Faried, for one, wants to see what the kid can bring. That’s what he told rappler.com while over in the Philippines.
“I have high expectations for him because he’s basically going to be our starting point guard and the Nuggets have high expectations,” said Faried, who signed a 4-year, $50 million rookie extension with Denver in October 2014.
“I just want to make sure he’s coached – that’s the only thing I want to make sure. I’m pretty sure he is and everybody says he is so I’m excited to see what happens.”
Mudiay impressed in Las Vegas at Summer League, in part because while all the other rookies were playing frenetic ball, looking like chickens with their heads cut off, Mudiay was patient and under control. He knew how to use his body to create space and draw contact, plus he showed fantastic court vision.

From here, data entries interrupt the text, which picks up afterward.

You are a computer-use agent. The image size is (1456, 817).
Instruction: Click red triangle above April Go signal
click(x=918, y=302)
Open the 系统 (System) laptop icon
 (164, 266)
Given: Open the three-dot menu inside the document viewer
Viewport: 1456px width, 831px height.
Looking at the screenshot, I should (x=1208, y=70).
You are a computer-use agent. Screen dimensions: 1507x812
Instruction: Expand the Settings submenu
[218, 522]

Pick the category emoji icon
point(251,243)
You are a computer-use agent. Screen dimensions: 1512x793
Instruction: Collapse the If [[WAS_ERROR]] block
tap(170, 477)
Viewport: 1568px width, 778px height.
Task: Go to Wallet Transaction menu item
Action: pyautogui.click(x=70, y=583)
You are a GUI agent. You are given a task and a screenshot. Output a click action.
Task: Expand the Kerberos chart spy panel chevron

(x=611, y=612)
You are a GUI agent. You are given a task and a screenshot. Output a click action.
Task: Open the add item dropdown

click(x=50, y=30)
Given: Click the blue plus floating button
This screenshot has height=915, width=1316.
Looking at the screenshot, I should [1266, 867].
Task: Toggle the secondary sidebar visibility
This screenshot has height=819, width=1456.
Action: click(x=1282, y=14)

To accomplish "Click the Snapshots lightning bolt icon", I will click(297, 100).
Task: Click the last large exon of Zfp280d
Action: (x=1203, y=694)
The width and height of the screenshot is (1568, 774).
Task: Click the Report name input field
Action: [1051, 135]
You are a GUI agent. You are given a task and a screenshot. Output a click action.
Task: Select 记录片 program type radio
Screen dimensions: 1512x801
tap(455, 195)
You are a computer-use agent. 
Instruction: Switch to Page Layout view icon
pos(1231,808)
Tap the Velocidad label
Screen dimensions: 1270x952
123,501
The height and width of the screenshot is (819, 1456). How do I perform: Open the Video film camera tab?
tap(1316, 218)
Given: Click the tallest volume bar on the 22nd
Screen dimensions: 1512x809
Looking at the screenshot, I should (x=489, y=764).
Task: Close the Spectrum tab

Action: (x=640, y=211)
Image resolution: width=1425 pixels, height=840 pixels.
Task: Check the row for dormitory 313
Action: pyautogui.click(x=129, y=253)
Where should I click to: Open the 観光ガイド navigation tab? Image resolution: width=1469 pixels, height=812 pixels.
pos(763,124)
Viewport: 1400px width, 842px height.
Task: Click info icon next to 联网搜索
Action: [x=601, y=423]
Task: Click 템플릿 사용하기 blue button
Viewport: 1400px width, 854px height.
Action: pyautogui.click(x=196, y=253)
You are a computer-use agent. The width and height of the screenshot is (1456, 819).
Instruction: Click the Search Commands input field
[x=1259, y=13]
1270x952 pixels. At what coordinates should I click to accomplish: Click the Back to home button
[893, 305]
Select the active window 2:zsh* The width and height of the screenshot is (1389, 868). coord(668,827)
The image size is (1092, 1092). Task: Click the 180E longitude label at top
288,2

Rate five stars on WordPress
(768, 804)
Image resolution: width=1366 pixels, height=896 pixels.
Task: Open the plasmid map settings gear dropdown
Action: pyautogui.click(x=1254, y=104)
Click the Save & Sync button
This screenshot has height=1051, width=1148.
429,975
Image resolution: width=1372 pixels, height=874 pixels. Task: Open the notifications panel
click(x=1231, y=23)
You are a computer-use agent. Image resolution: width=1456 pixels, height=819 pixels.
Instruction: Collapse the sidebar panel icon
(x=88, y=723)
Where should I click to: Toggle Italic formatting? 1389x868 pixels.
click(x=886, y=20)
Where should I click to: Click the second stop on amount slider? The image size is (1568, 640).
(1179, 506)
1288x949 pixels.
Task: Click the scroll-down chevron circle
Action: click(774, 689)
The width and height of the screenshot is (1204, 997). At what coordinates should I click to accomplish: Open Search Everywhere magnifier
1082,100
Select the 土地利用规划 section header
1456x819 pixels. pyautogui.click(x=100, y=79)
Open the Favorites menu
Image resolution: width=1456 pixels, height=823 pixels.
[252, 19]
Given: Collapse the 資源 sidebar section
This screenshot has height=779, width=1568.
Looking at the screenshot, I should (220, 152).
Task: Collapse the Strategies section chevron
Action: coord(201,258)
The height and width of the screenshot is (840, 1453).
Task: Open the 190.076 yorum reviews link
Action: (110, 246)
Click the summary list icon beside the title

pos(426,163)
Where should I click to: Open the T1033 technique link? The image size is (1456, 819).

He also looked like a rookie at times and his shooting needs work. Which means it’s going to be a bumpy ride in Denver while he finds his footing in the NBA.
The Nuggets have veterans who can make Mudiay’s life easier — Faried, Danilo Gallinari, Wilson Chandler — but it’s going to take time. Particularly with a new coach and a new system. Nuggets fans, who have already seen some ugly basketball the past few years, are going to get more of it this season. But this time there is some real hope for what could be built.